10-Stop | 3.0 - This filter is used primarily for blurring the sea to a flat mist and for blurring clouds into abstract lines. It can also be used to remove traffic and people from urban scenes by blurring the moving elements. At f/11-16 and ISO100, it usually produces a shutterspeed of 20-30s in early morning or late afternoon with strong sunlight.

15-Stop | 4.5 - This filter is serious long exposure territory and will produce exposures times of 1-4 minutes in peak daylight and 5-30 minutes during golden hour. 

Choosing NiSi

Graduated Neutral Density Filters

Landscape photographers use graduated neutral density filters because the sky is usually brighter than the land – especially in dramatic sunset light. Graduated ND filters are dark on the top half and transparent on the bottom half.

When the dark part is positioned over the sky of an image, it ‘reduces’ the amount of light allowed through that part of the frame and this results in a darkened exposure of the sky. On the left side of the image it shows the result without any filter and on the right it shows the result with the filter.

Graduated Filters have two variables - the graduation type and the density. Read below to find out more.

Choosing NiSi

Graduation Type

This determines how the filter changes from transparent to dark. No two landscapes are the same and thus there are different grads for different situations. 

Soft Grad –These filters are typically for scenes with a very dynamic horizon, like landscapes with trees or high mountains. Soft grads are the most forgiving and easiest for beginners to use.

Hard Grad - These filters are typically for scenes with a straight and uniform horizon, like the sea. If a hard grad is not positioned perfectly, it will be clearly noticeable in the image as a dark line below the horizon or a bright line above it. We advise that beginners stick to soft and medium grads. 

Medium Grad – Medium grads are a newer product that most manufacturers only released in 2016/2017. Many photographers often found hard grads too hard and soft grads too soft and thus it was obvious that something in between was necessary. It is also the perfect solution for photographers that don’t want to commit to a hard or soft grad. Not everyone can afford to buy the full range of these filters and the medium grads are an excellent new compromise.

Reverse Grad – These filters serve a very niche, but useful purpose. When shooting into a bright sunset/sunrise, the brightest area is right on the horizon and then the sky darkens towards the top. When using a normal graduated ND, it will result in a correctly exposed horizon, but the top part of the sky will be far too dark. A Reverse Grad also has a clear lower half, but it is darkest in the middle and then gets lighter towards the top. This allows one to more accurately balance those exposures that are brightest on the horizon.
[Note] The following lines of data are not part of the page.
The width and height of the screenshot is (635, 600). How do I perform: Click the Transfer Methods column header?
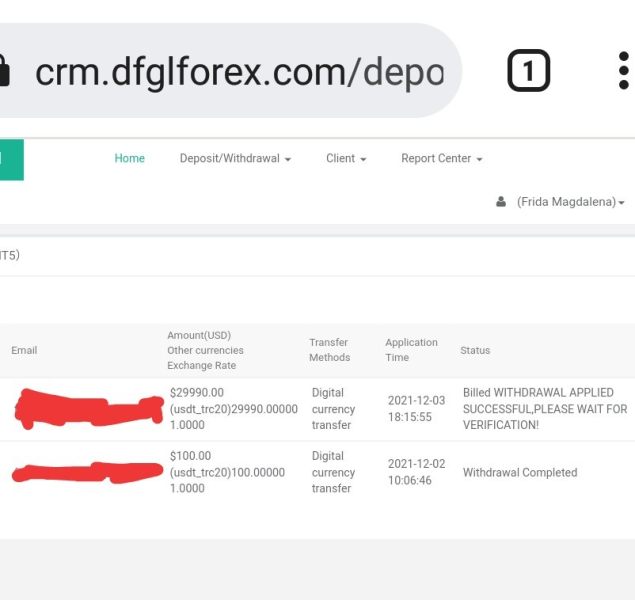click(x=330, y=350)
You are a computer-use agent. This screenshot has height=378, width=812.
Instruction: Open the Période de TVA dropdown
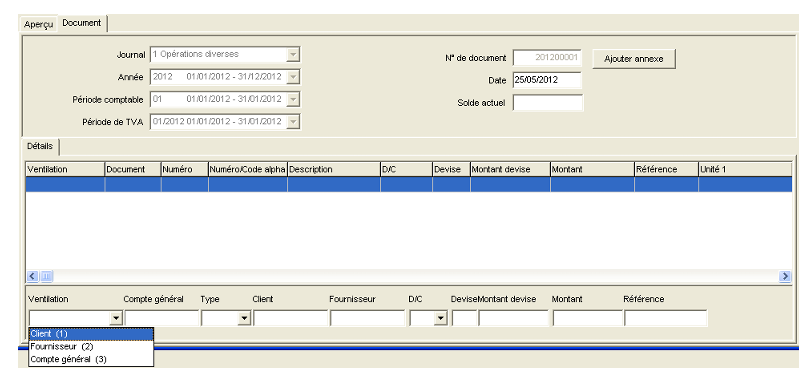pyautogui.click(x=293, y=121)
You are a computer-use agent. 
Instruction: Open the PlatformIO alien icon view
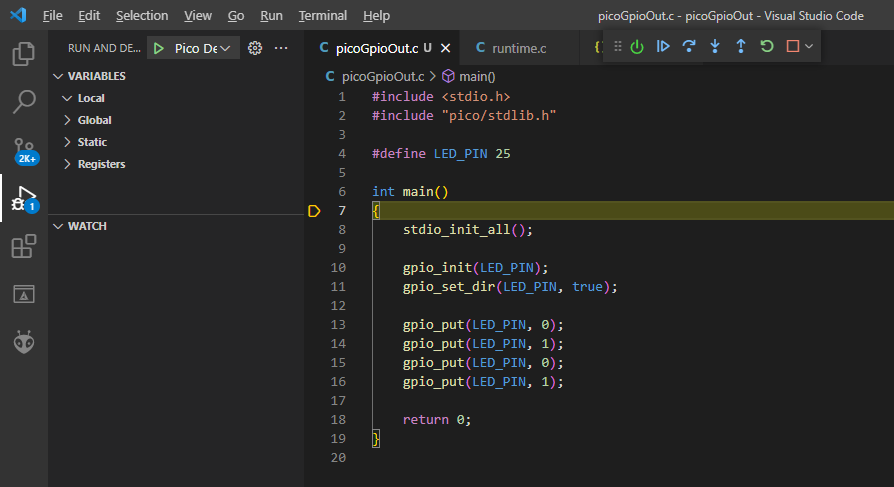(24, 342)
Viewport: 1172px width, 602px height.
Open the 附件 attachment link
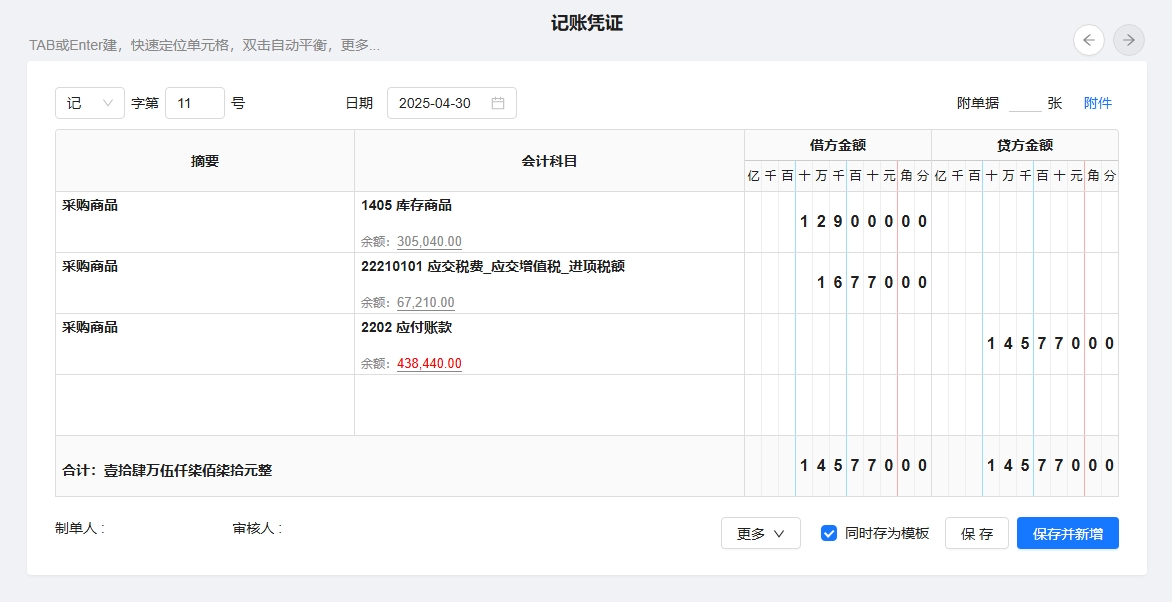pos(1097,103)
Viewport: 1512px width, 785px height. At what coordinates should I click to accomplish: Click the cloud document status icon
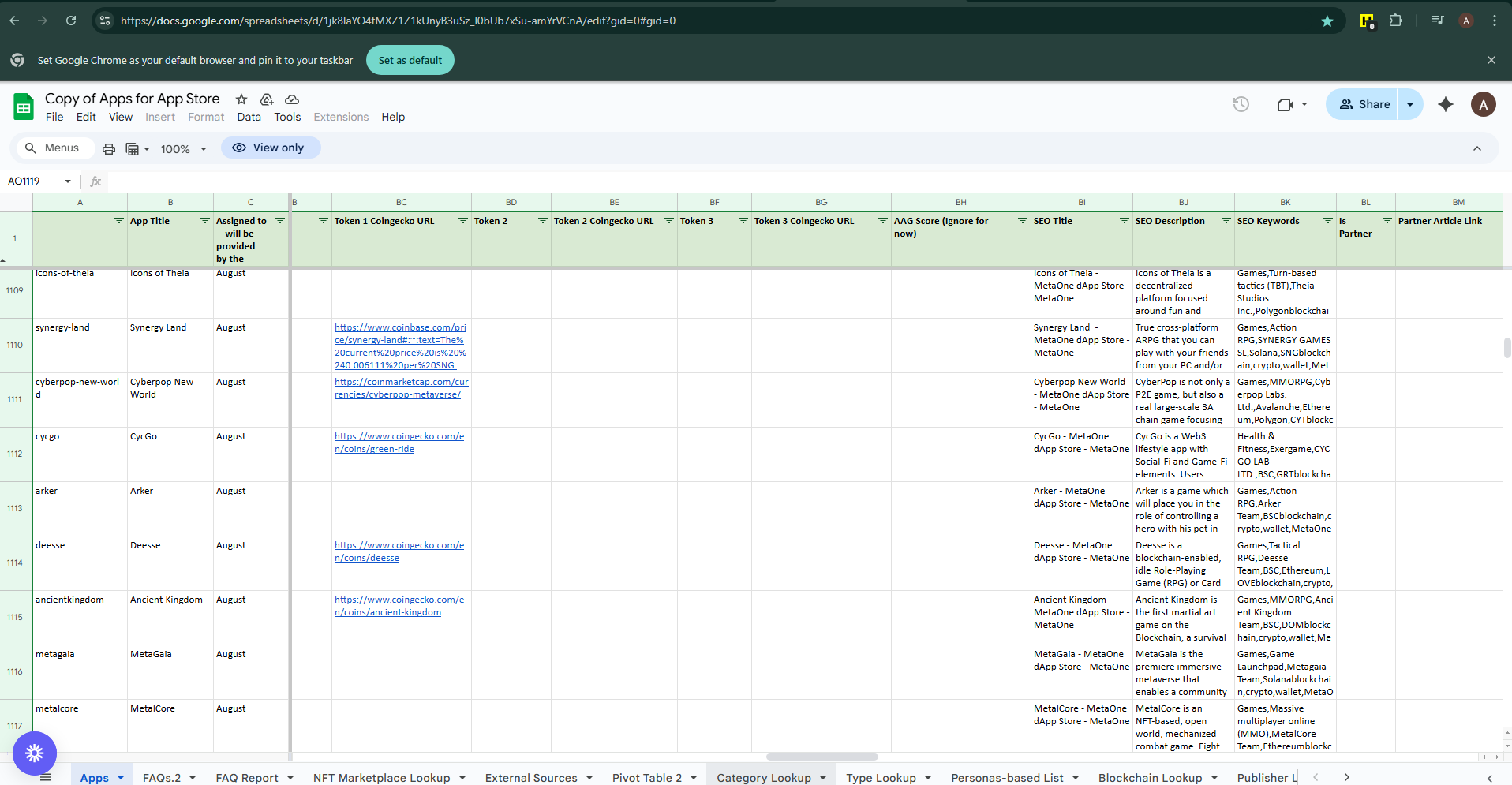coord(292,99)
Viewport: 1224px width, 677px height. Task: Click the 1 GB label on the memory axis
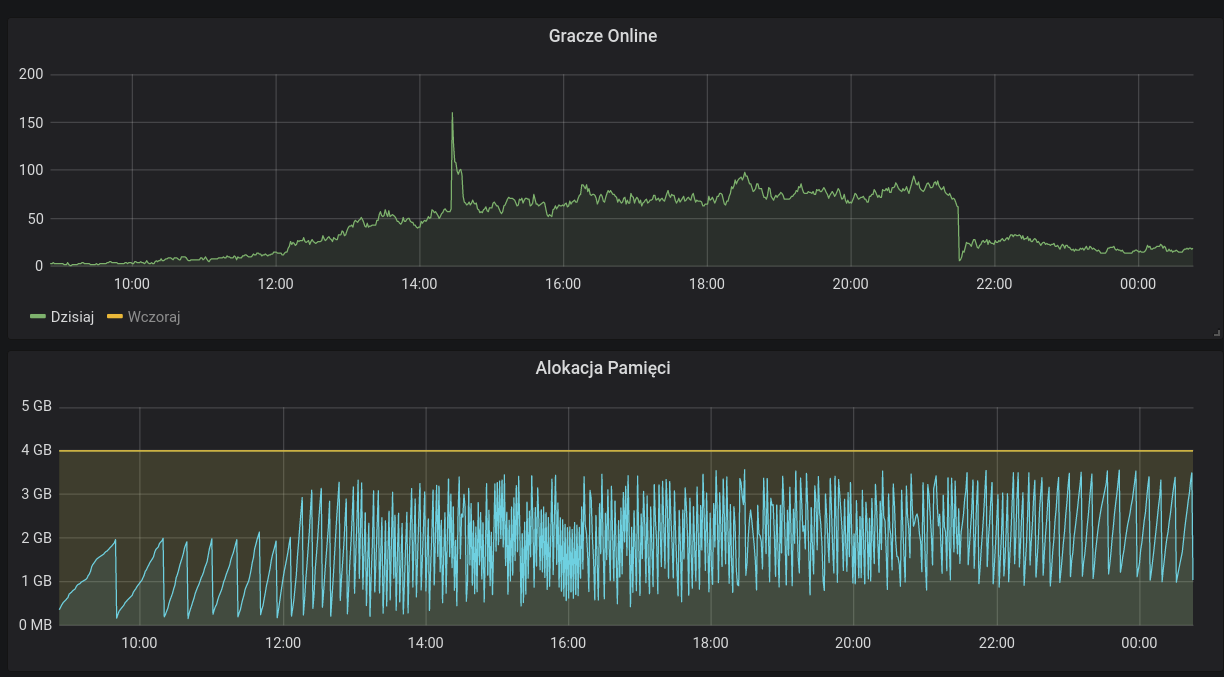pos(36,581)
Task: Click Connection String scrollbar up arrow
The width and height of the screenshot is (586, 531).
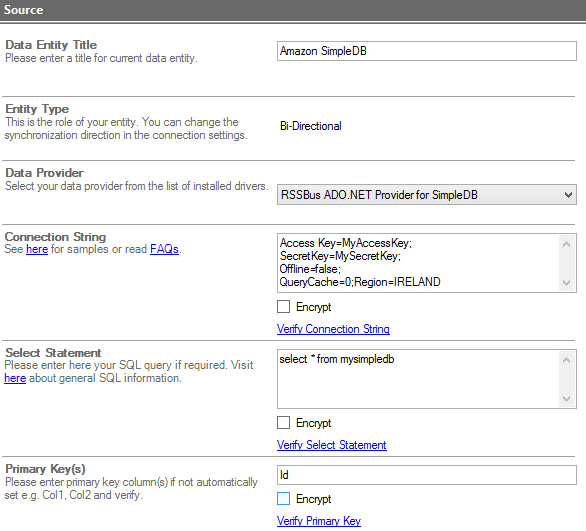Action: point(567,244)
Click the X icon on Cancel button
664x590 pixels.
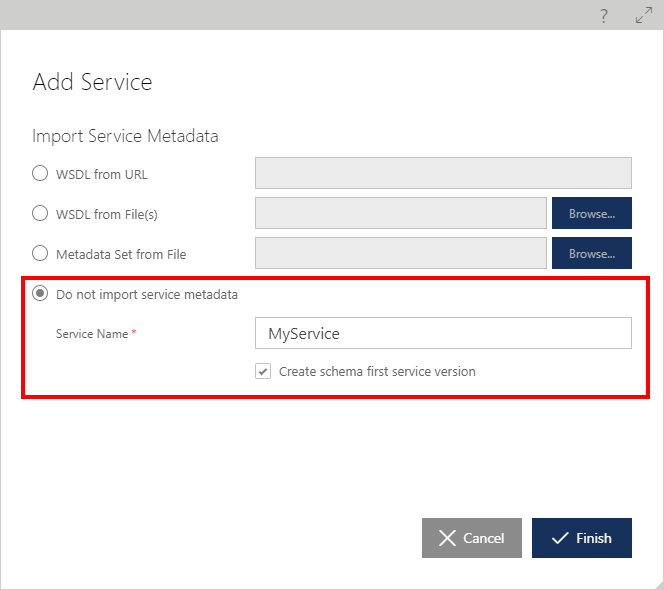pyautogui.click(x=447, y=538)
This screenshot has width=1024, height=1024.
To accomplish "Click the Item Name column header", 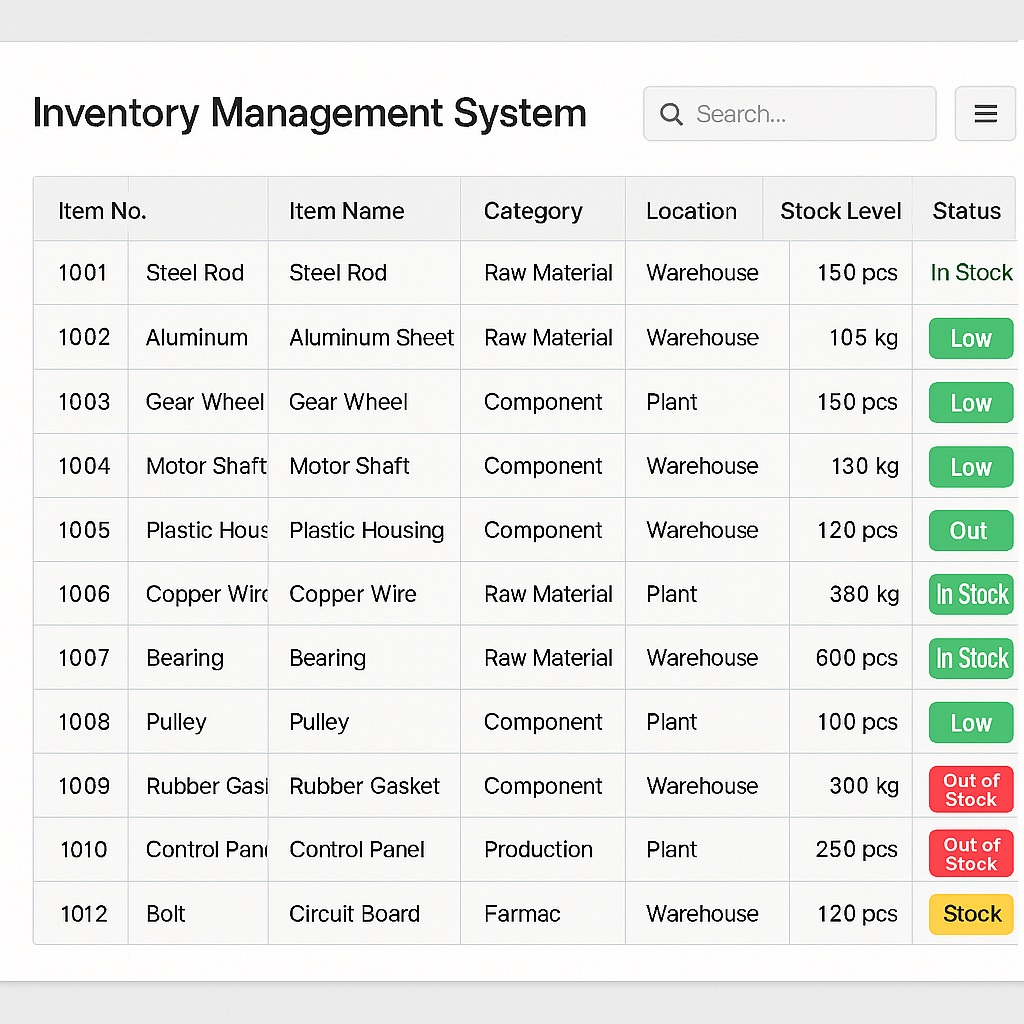I will tap(346, 211).
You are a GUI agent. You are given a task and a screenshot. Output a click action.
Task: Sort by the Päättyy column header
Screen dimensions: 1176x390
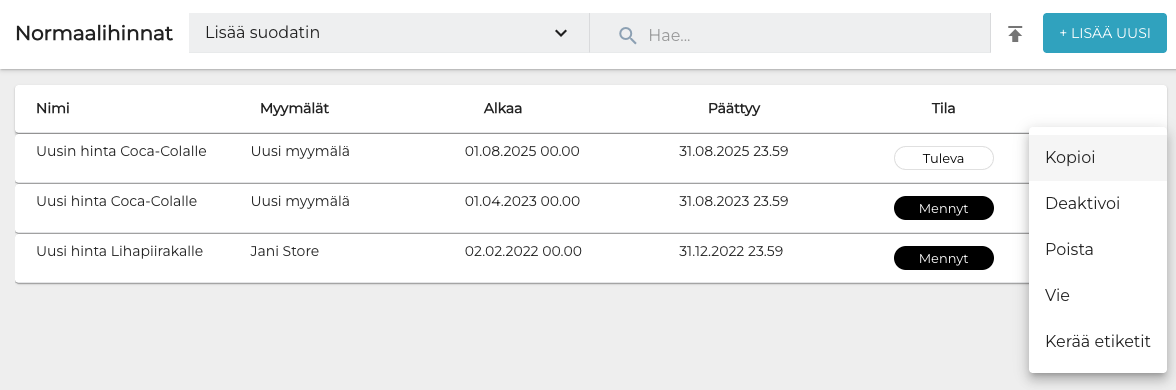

Focal Length Factor - A longer focal length softens the graduation as the image is captured through a smaller portion of the filter. If you shoot a lot of landscapes with your 24-70 or 70-200, then you'll need hard grads. 

Choosing NiSi

Graduation Density

All the different types of grads are available in different densities, because light is dynamic and different scenes require a different amount of ‘darkening’ of the sky. We stock a variety of 0.3, 0.6, 0.9 and 1.2 (0.3 = 1 stop) in NiSi's various size ranges.

The most popular densities are 0.6 and 0.9, but a 1.2 is becoming increasingly popular.  

1. 0.3 (1-stop) is for experienced shooters, usually to be combined with a 0.6 or 0.9.

2. 0.6 (2-stopis the most popular filter as a 2-stop difference between land and sky is most common. If you shoot a sunset/sunrise the 0.6 will be the all-rounder that best balances exposure between land and sky in most directions.

3. 0.9 (3-stop) is the ideal if you like shooting into the sunset as the 0.6 isn’t always dark enough for into-the-sun shots. The issue with the 0.9 is that it will be too dark if shooting 90-degrees from the sun or with the sun at your back.

4. 1.2 (4-stop) is for shooting directly into a very bright sunset/sunrise.